Transcribe the entries that come next exactly, but not the pictures they contain.

══════════

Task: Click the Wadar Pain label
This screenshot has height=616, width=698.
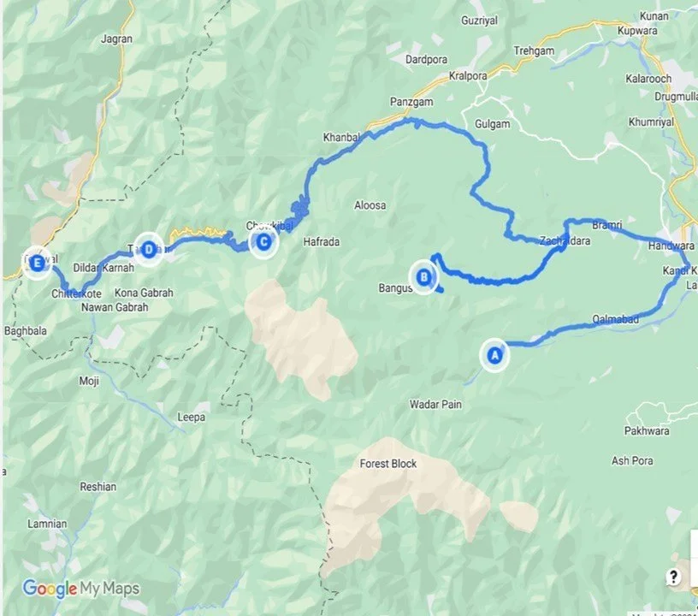Action: 435,405
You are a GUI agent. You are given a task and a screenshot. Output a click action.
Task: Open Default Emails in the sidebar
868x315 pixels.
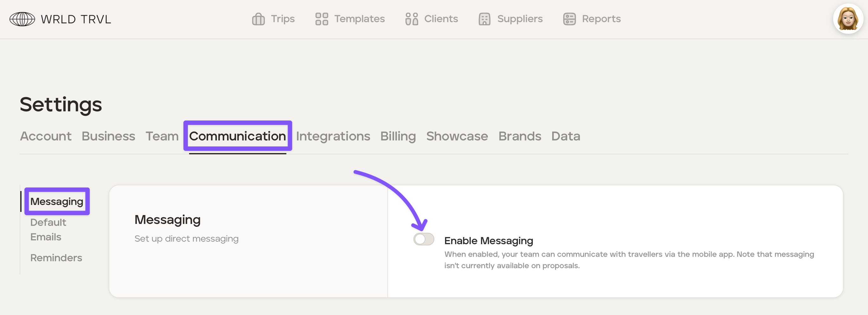(48, 230)
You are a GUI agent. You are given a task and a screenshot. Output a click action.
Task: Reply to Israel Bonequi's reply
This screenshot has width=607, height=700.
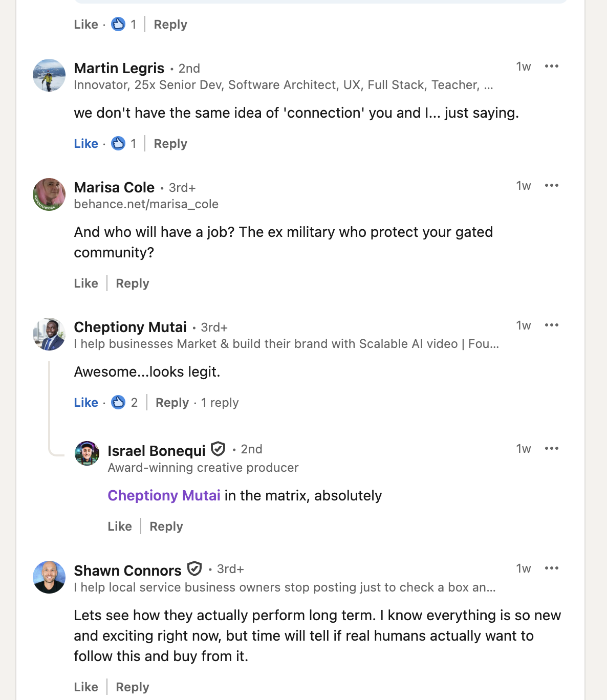pyautogui.click(x=166, y=527)
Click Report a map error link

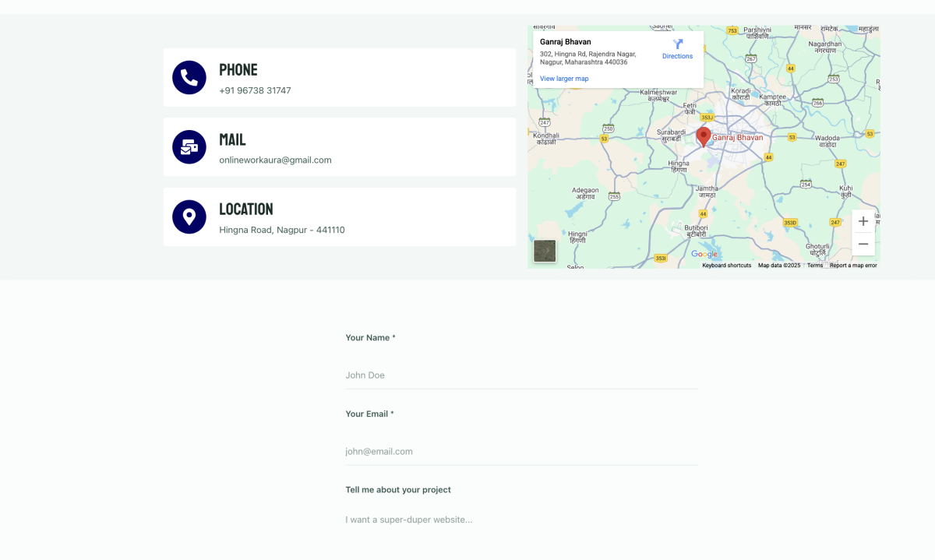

══════════

◆ EXERCISE SOLUTION:
Task: Click the Wadar Pain label
This screenshot has height=616, width=698.
Action: 435,405
You are a GUI agent. You are given a task and a screenshot. Output a click action.
Task: Open Default Emails in the sidebar
868x315 pixels.
(48, 230)
You are a GUI agent. You are given a task and a screenshot. Output a click action.
Task: Reply to Israel Bonequi's reply
This screenshot has width=607, height=700.
pyautogui.click(x=166, y=527)
Click Report a map error link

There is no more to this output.